Working data:
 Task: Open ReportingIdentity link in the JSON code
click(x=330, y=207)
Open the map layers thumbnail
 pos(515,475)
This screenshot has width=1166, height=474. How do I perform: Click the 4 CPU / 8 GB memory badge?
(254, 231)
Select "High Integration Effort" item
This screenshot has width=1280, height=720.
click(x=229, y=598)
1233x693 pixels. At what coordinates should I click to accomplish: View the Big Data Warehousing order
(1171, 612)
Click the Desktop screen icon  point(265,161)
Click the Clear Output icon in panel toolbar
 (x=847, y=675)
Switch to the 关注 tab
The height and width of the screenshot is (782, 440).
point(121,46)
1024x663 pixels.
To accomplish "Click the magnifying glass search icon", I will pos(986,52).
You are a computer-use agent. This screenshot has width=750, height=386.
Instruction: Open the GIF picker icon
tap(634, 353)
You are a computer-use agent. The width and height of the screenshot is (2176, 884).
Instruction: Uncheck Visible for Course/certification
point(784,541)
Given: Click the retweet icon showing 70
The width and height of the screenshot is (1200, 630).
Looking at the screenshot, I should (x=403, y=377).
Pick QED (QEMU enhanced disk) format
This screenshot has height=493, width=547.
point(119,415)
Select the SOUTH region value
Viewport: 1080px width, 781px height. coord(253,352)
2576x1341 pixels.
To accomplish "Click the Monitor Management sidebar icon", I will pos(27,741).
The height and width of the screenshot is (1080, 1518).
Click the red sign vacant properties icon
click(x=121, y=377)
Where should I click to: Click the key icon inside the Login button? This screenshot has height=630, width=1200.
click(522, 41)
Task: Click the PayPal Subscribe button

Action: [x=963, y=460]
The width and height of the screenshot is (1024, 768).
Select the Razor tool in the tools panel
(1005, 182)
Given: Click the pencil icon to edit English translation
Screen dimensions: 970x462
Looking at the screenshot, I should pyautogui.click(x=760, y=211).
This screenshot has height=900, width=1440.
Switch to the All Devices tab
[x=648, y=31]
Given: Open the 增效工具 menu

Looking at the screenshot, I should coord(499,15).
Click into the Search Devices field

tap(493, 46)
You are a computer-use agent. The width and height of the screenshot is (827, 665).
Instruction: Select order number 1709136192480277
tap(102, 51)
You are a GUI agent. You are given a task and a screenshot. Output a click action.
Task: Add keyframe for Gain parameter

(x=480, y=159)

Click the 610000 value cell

Activity: Check each line above for the string "computer" and copy the ones that have it.

Final answer:
You are a computer-use agent. This screenshot has width=750, height=386.
You are a computer-use agent. The width and height of the screenshot is (2176, 884).
You are a computer-use agent. The width and height of the screenshot is (827, 665).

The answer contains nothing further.